▶ _THE EXERCISE_:
Could you convert the listing below, starting at its first line and stopping after the line that contains "pyautogui.click(x=1136, y=142)", into a JSON list of strings with one string per line and blank lines skipped? Leave the pictures out of your answer.

▶ _RECORDS FOR THE TASK_:
⟨
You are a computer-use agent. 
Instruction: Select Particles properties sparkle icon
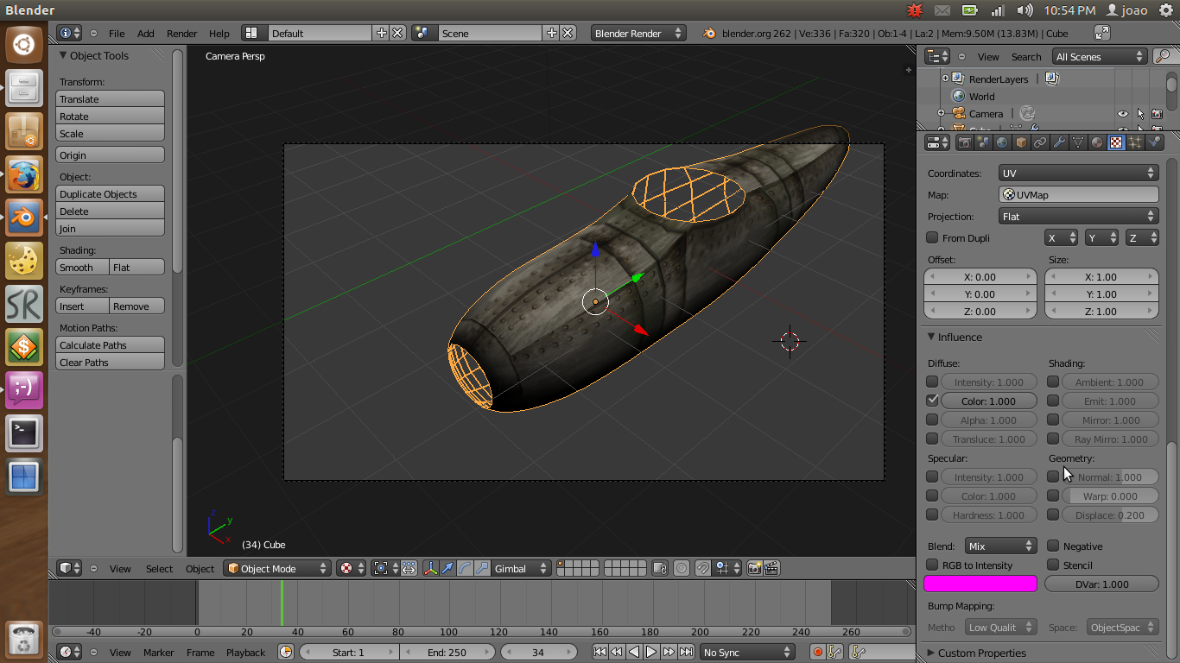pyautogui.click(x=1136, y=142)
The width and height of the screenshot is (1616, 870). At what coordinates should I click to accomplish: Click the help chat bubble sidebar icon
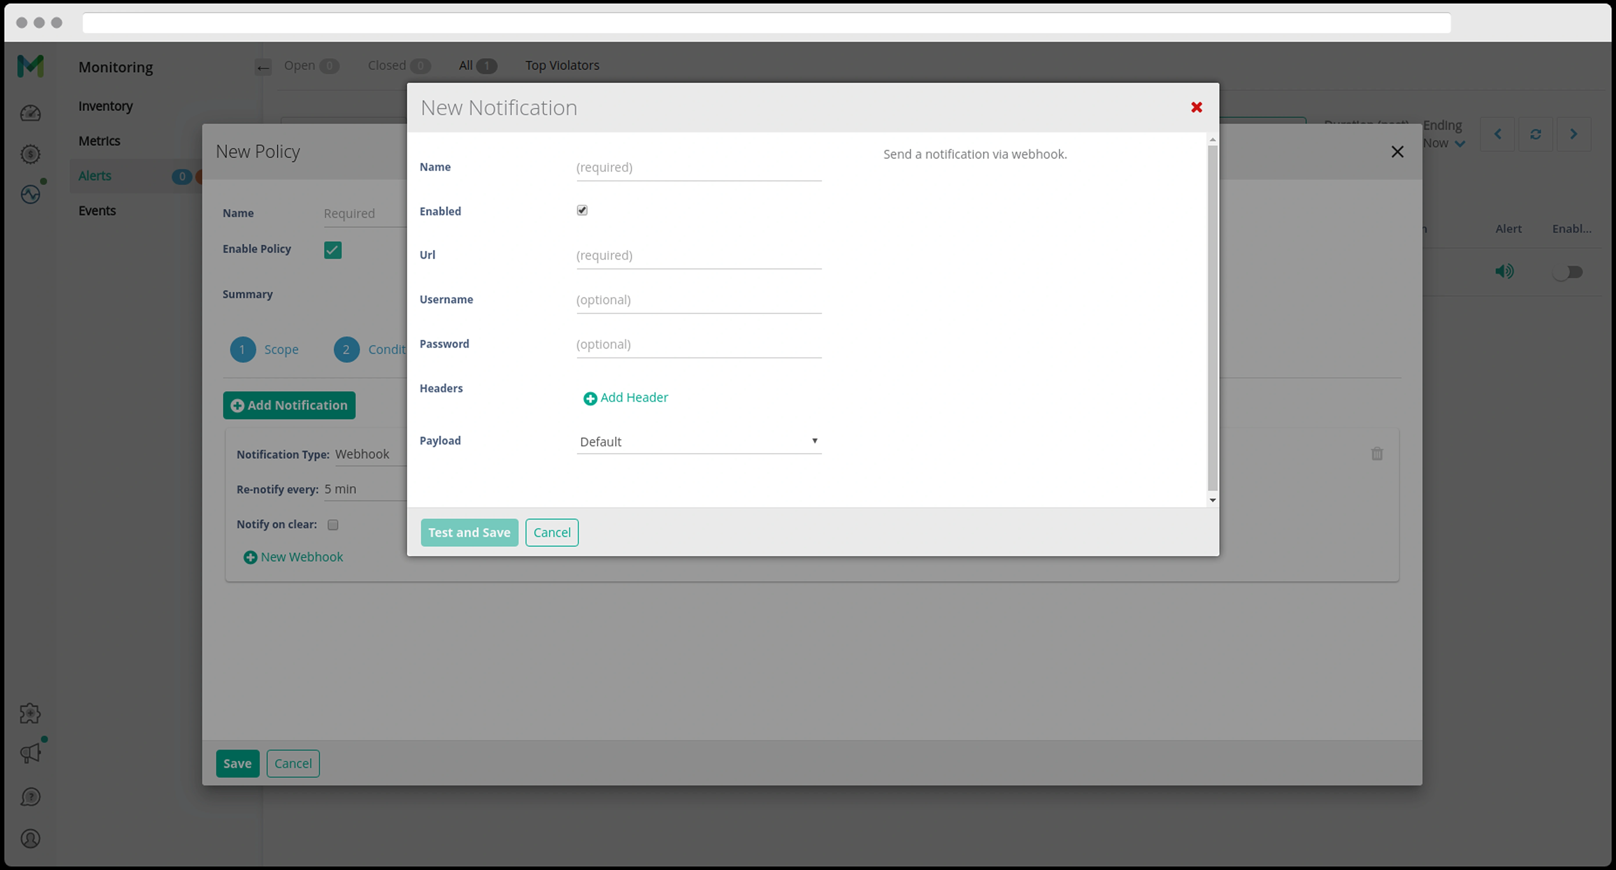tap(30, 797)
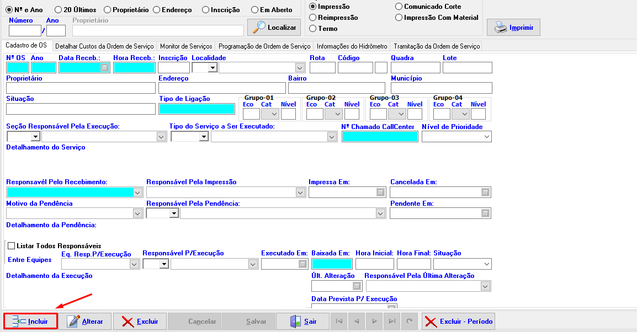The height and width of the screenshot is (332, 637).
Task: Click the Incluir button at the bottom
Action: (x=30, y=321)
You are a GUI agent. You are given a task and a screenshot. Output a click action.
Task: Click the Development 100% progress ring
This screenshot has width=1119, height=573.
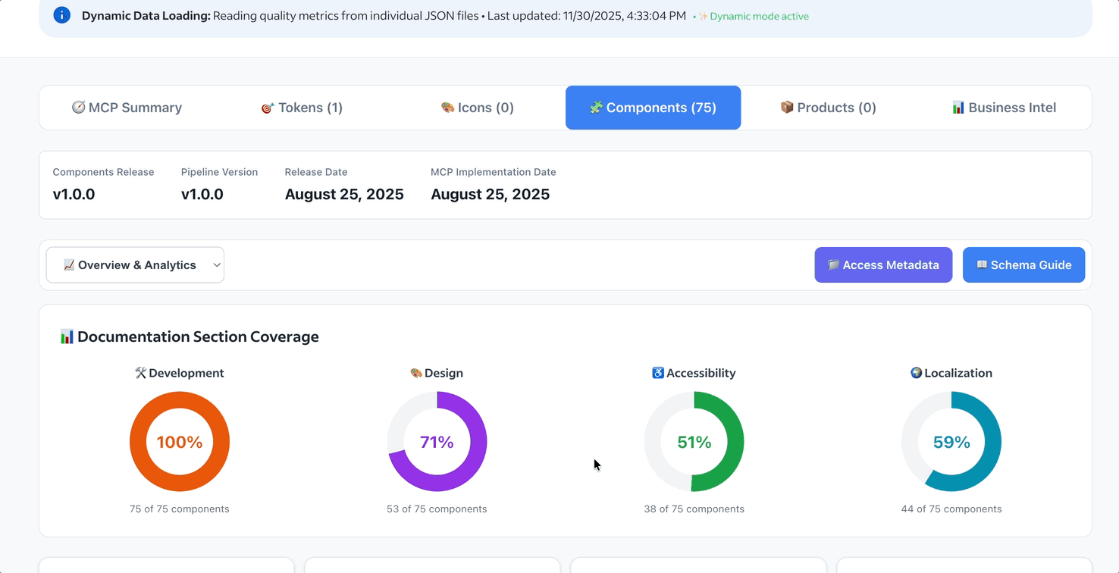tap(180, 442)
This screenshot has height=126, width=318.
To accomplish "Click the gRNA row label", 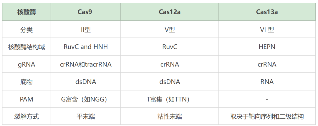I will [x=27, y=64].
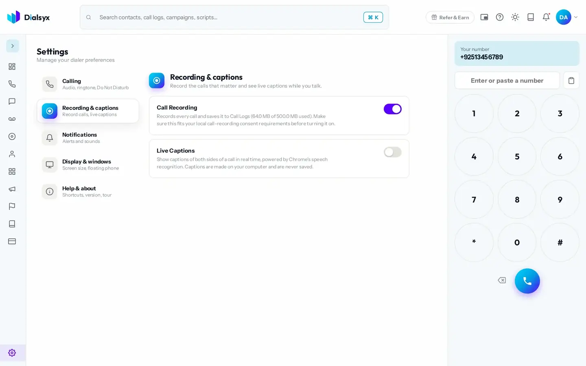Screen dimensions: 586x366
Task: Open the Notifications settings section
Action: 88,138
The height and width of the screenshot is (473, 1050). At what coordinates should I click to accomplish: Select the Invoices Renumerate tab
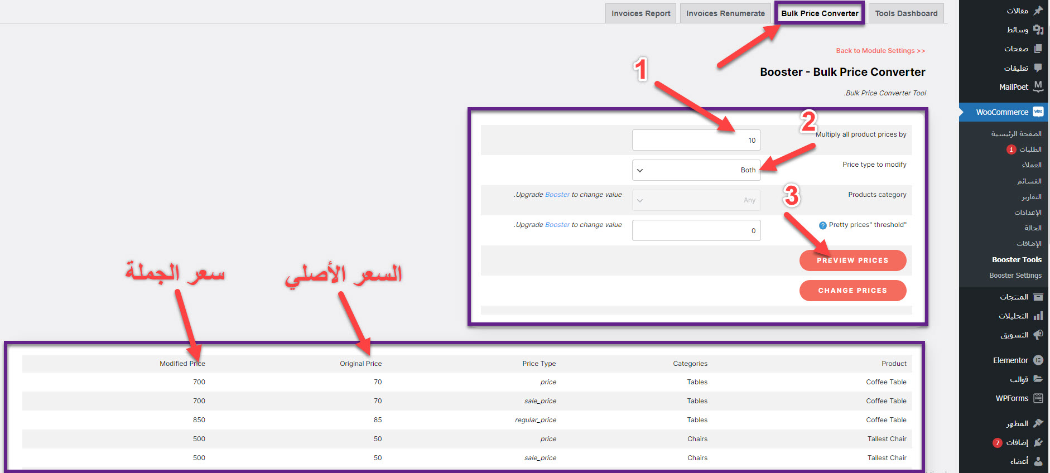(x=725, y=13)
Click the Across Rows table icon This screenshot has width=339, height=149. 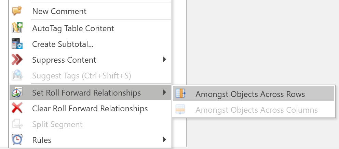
⟩
▶ _RIGHT ANSWER_:
[
  "You are a computer-use agent. ",
  "Instruction: Select Particles properties sparkle icon",
  "pyautogui.click(x=1136, y=142)"
]